**Aim of the task**.
Please convert the stretch of the records from the line containing "You are a computer-use" through the end into a JSON list of strings, one per line, leaving out blank lines and the pictures.

┌──

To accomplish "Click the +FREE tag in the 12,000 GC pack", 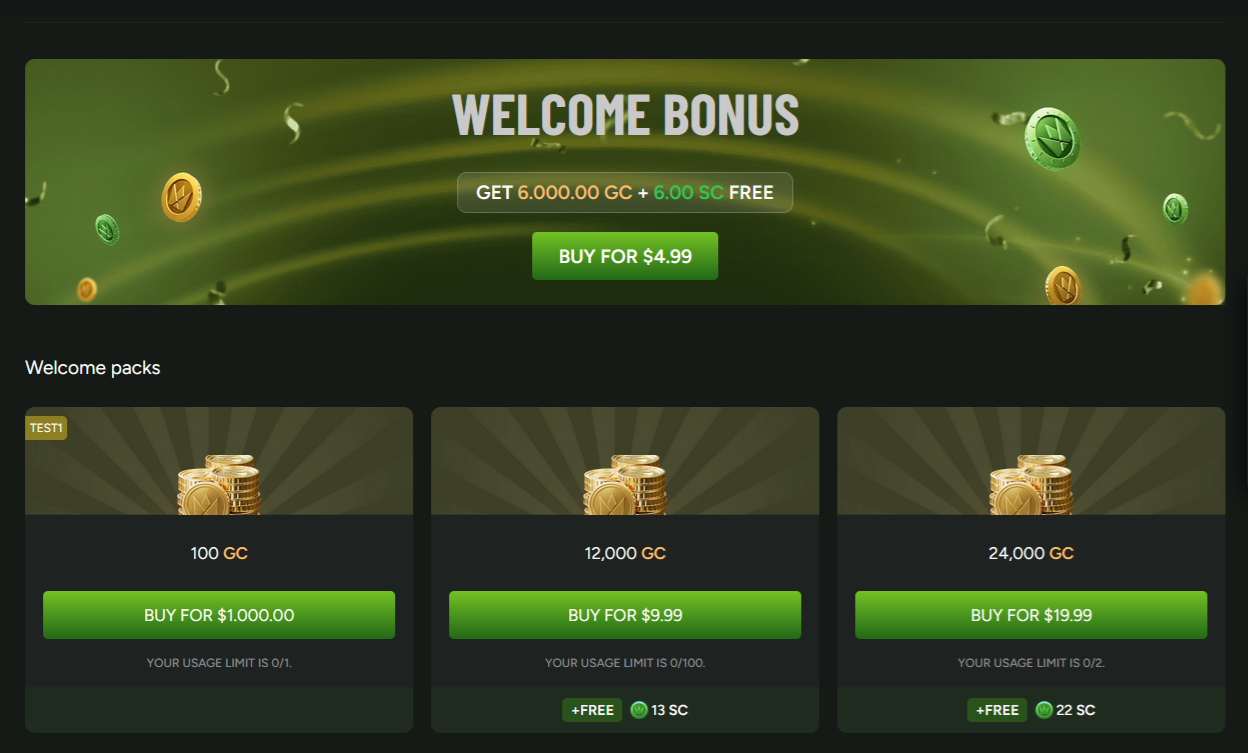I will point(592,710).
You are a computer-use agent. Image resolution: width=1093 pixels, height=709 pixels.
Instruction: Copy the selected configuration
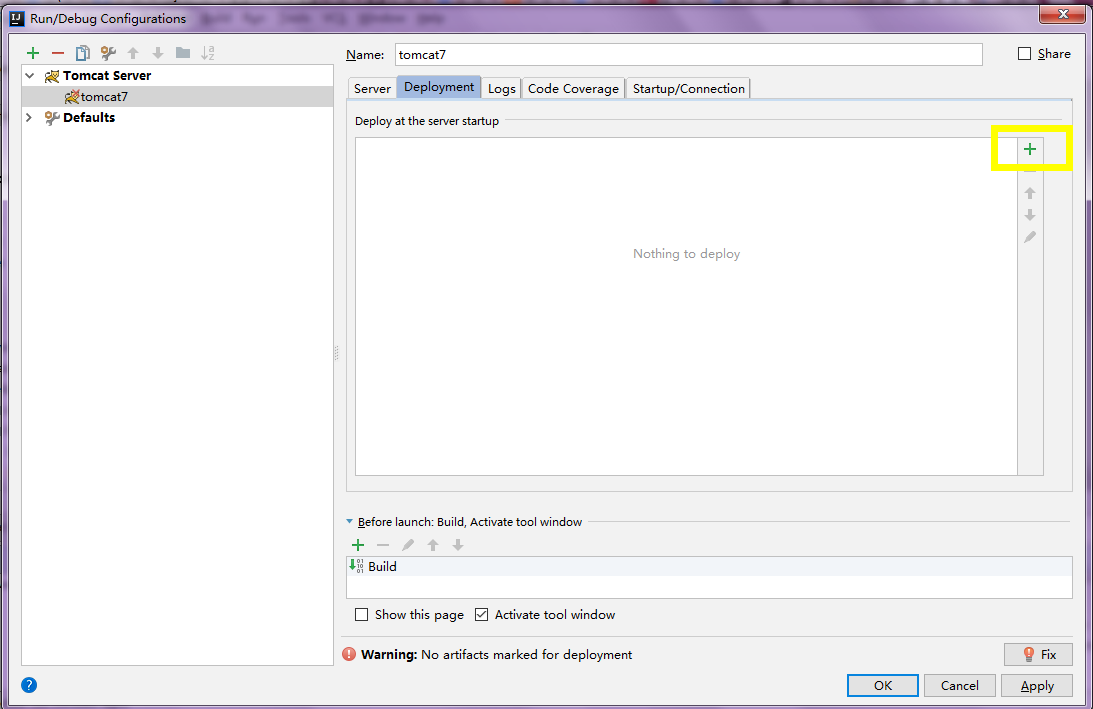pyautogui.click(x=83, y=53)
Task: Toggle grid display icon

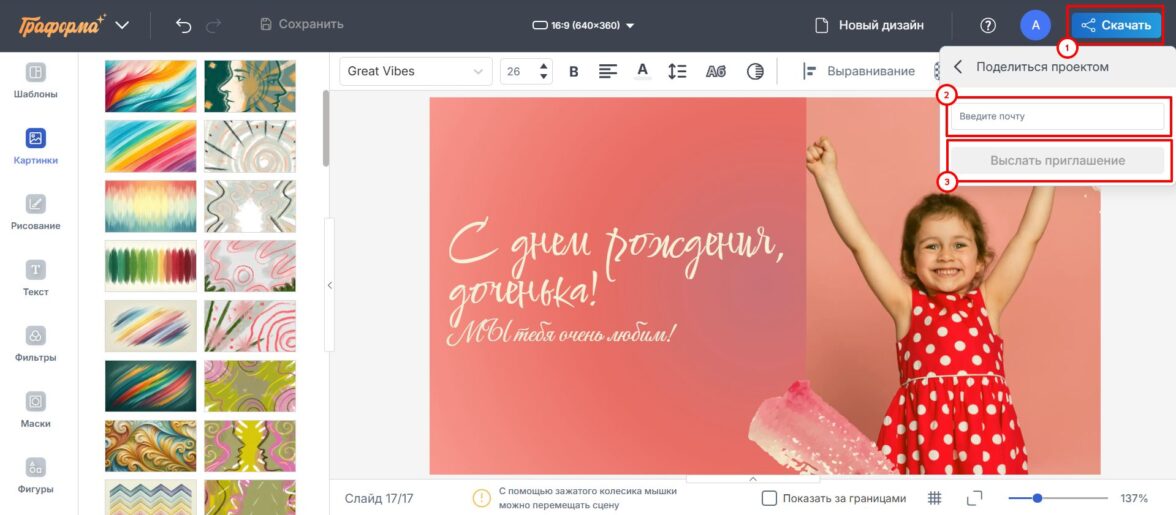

└──

**Exercise output**.
[
  "You are a computer-use agent. Image resolution: width=1093 pixels, height=709 pixels.",
  "Instruction: Copy the selected configuration",
  "pyautogui.click(x=83, y=53)",
  "Task: Toggle grid display icon"
]